まず施設で人気があるのは、いわゆる特養と呼ばれる「特別養護老人ホーム」だ。比較的価格が安く、死ぬまで面倒を見てくれるため安心でもある。しかしこれは圧倒的に施設の数が足りていない。よほど介護度が高いか、コネでもない限り、数年待ちを覚悟しなくてはならない。次に「老人保健施設」(老健)だが、こちらは基本的に治療後のリハビリ施設のため、最長でも6ヵ月間しかいられない。そのため老健A→老健B→老健Cと、半年ごとにグルグル移動しながら特養の空きを待ち続ける人も多い。「療養型医療施設」という選択肢では、医療的な管理を必要とする人が入る施設なので入居できる条件がさらに限られる。しかも前政権では一度廃止が宣言されているので、今後どうなるか見通しは立っていない。

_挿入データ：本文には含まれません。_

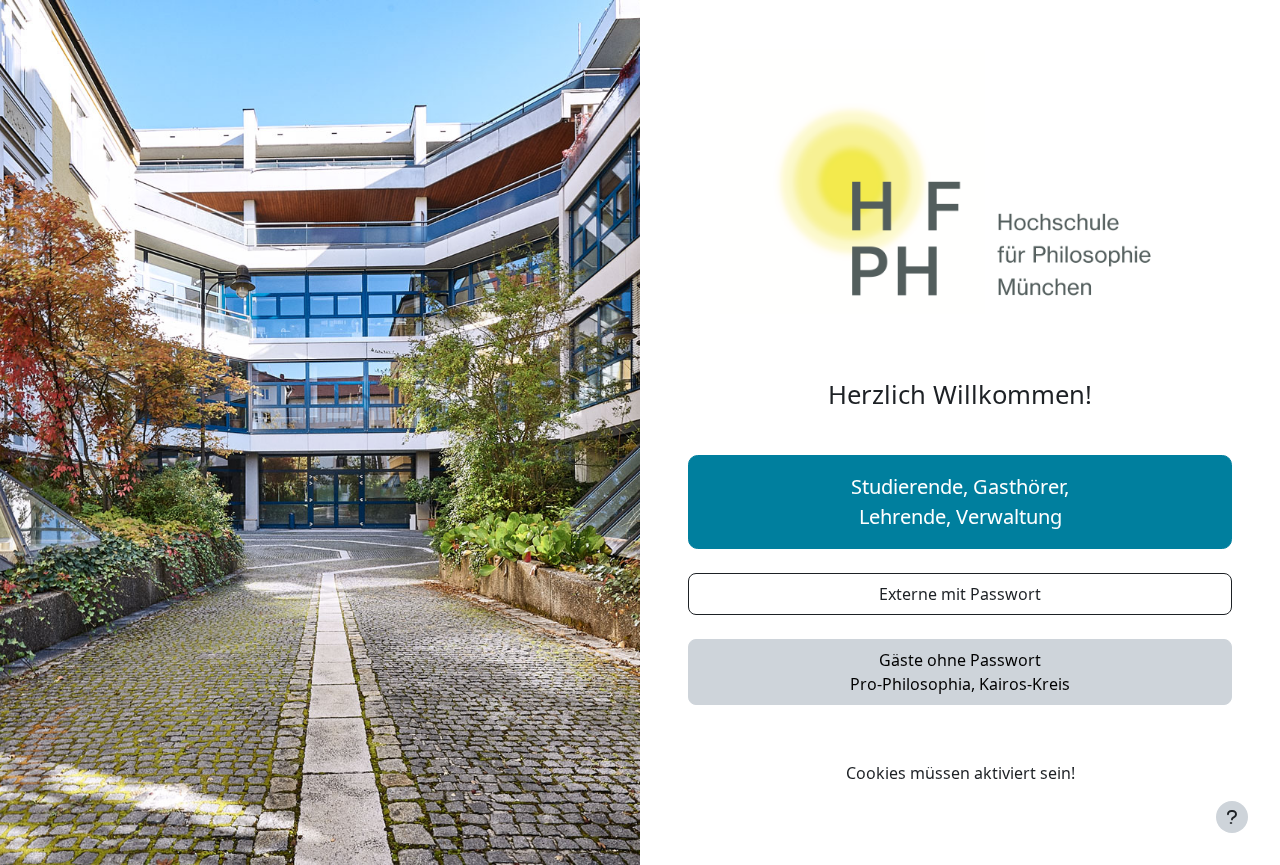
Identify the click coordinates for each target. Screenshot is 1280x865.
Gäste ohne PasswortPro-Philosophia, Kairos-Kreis (960, 672)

グループホームという選択肢もあるが、こちらは認知症の人しか入れない。
つまり施設の場合、選択肢はありそうでないのである。では公的施設以外では何があるのか。残る選択肢は「介護付有料老人ホーム」である。こちらは「第二の人生」「終の住処」を謳い多くの民間業者が参加しているだけに、施設の充実度、介護の手厚さが期待できる点がメリットとして挙げられる。ただ難点は、かなりの出費を覚悟しなければならないこと。

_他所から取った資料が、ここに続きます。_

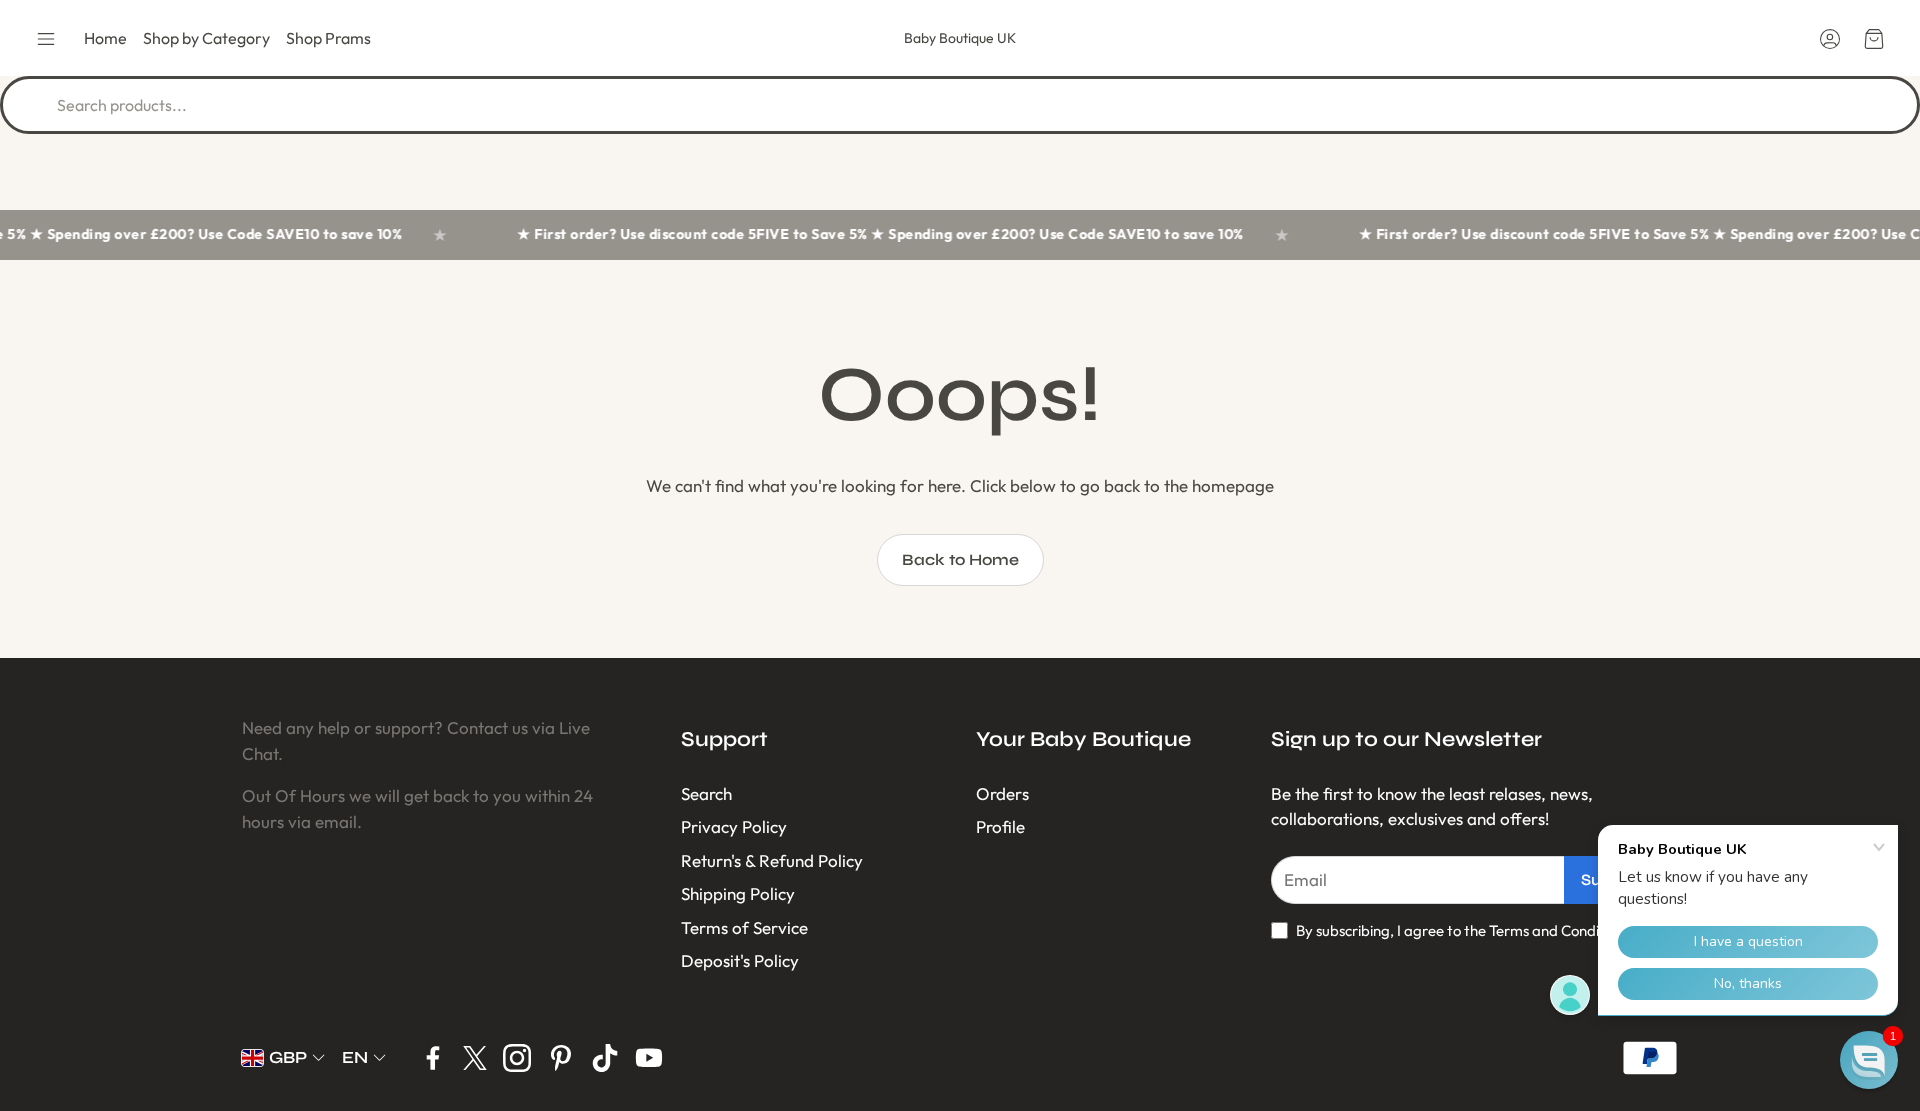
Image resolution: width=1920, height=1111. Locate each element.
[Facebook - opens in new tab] (433, 1058)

東京都の区役所で福祉課に勤めるA氏は介護費用を大まかにこう計算する。
「有料老人ホームもピンからキリまであるため一概にはいえませんが、最低でも月額20万円台の支払いのほか、さらに入居一時金として150万から、多い場合は2億円まで支払うところもあります。
もちろん介護サービスの自己負担額は他の施設や在宅と同様に費用の1割ですが、支給限度額を超えた分は全額自己負担となるため、その分が相当かかります。

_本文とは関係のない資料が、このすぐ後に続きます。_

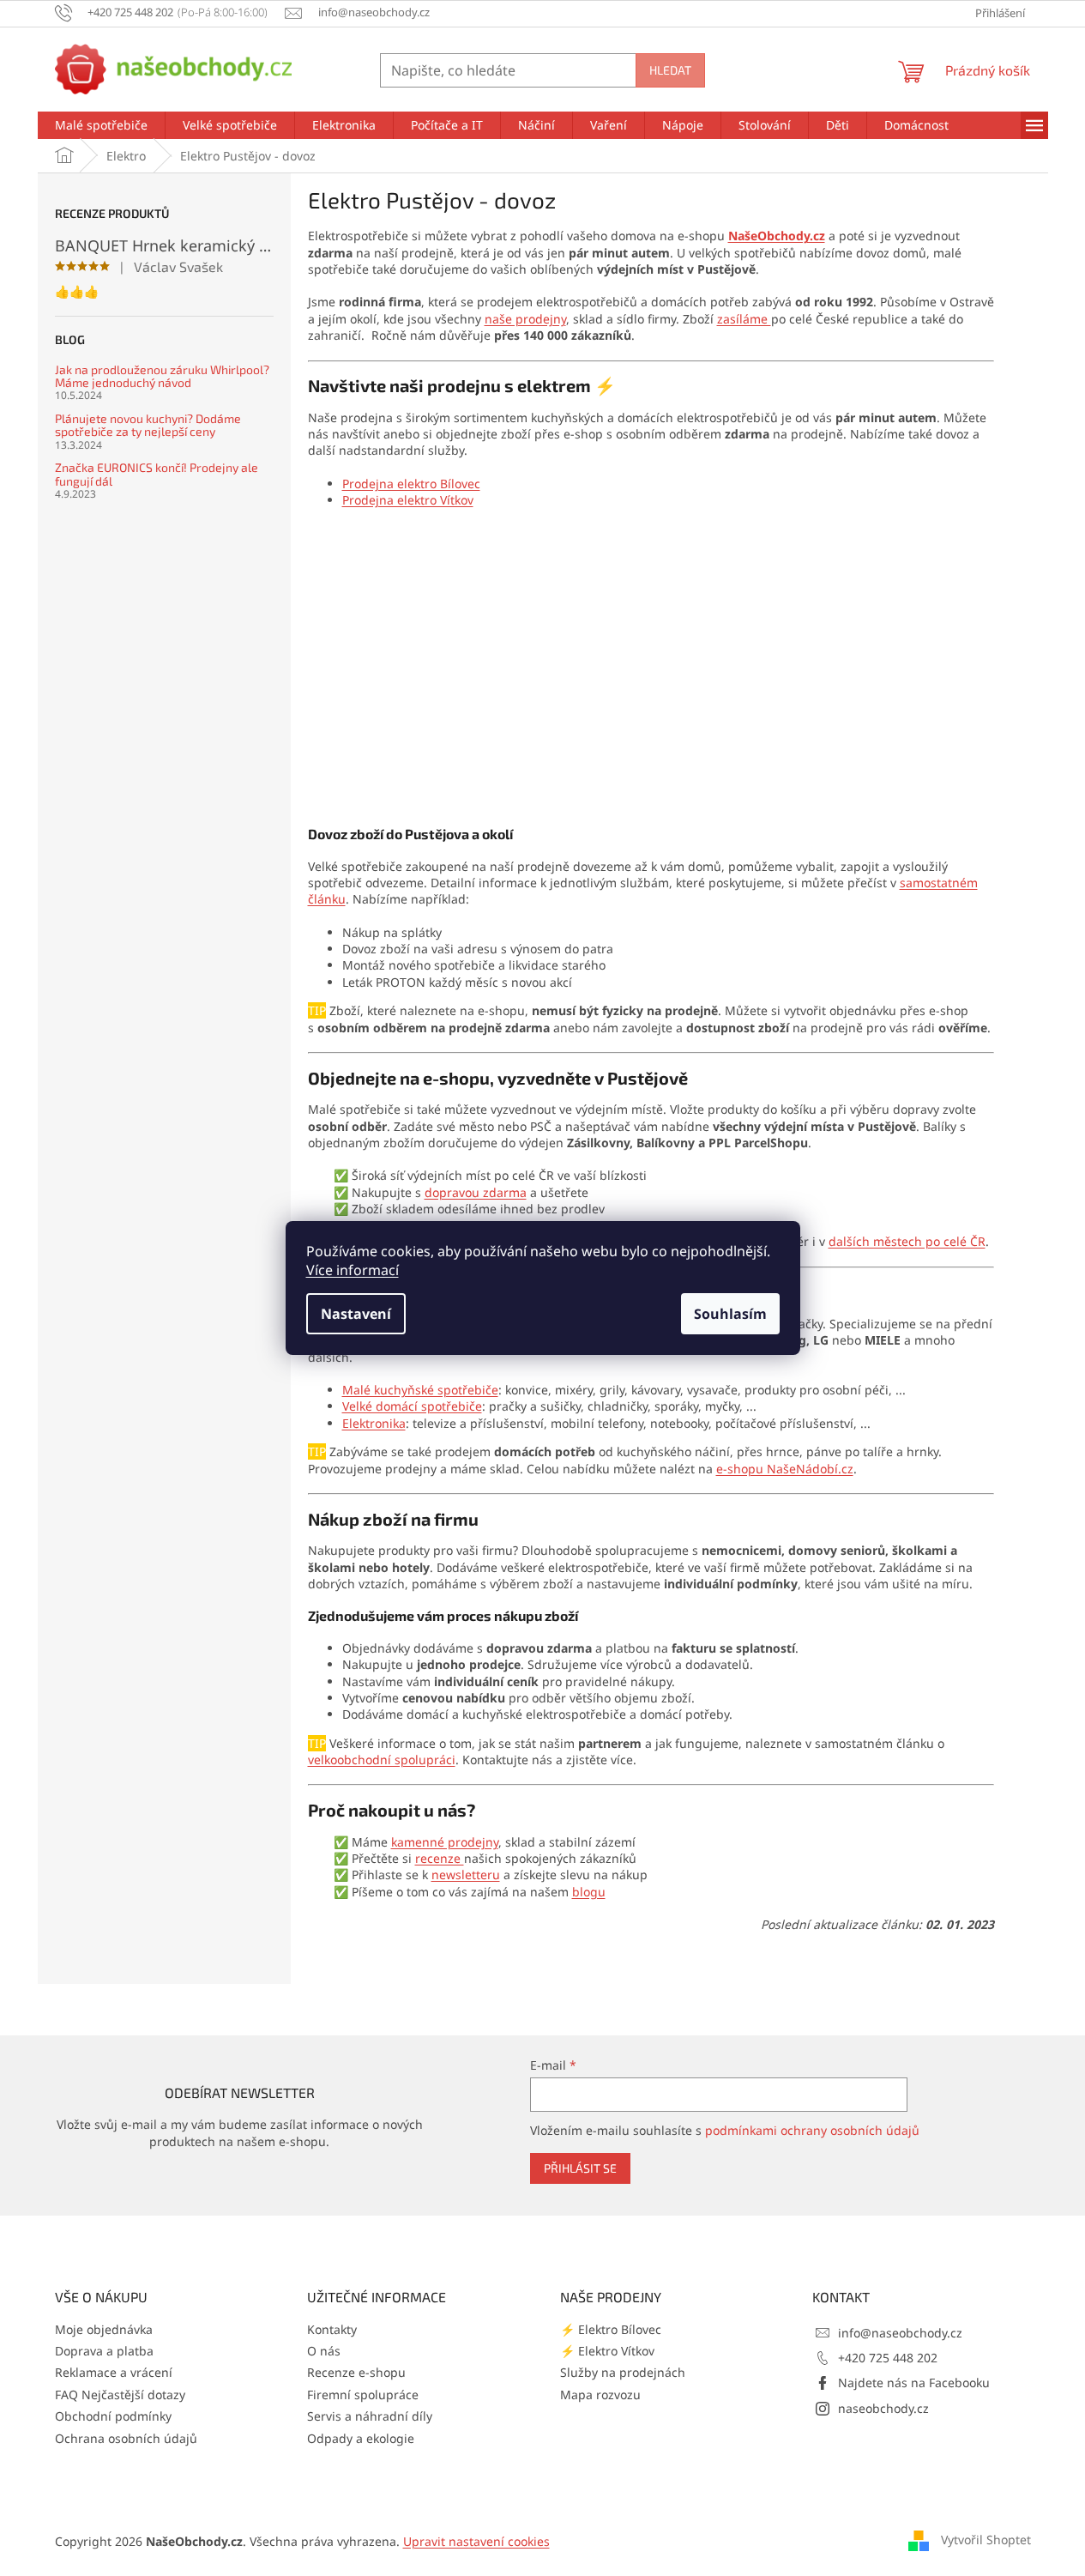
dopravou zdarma (476, 1192)
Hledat (670, 70)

公的施設の場合、介護サービスの自己負担額は月額2万~4万円程度です。さらに別個に居住費と食費などが月額10万~13万円ほど加算されますが、大体ひと月12万~17万円ほどで収められます。それに対して有料老人ホームは事業ごとに価格設定しており、サービスと価格は詳細に調べる必要があります」
もっとも、有料老人ホームが高いのにはそれなりに理由がある。公的施設より居住空間として居心地の良さを追求したインテリアや、プールや娯楽施設の充実度、栄養面に配慮されたおいしい食事に様々なサービス。これらを賄うためにコストがかかるのは当然だ。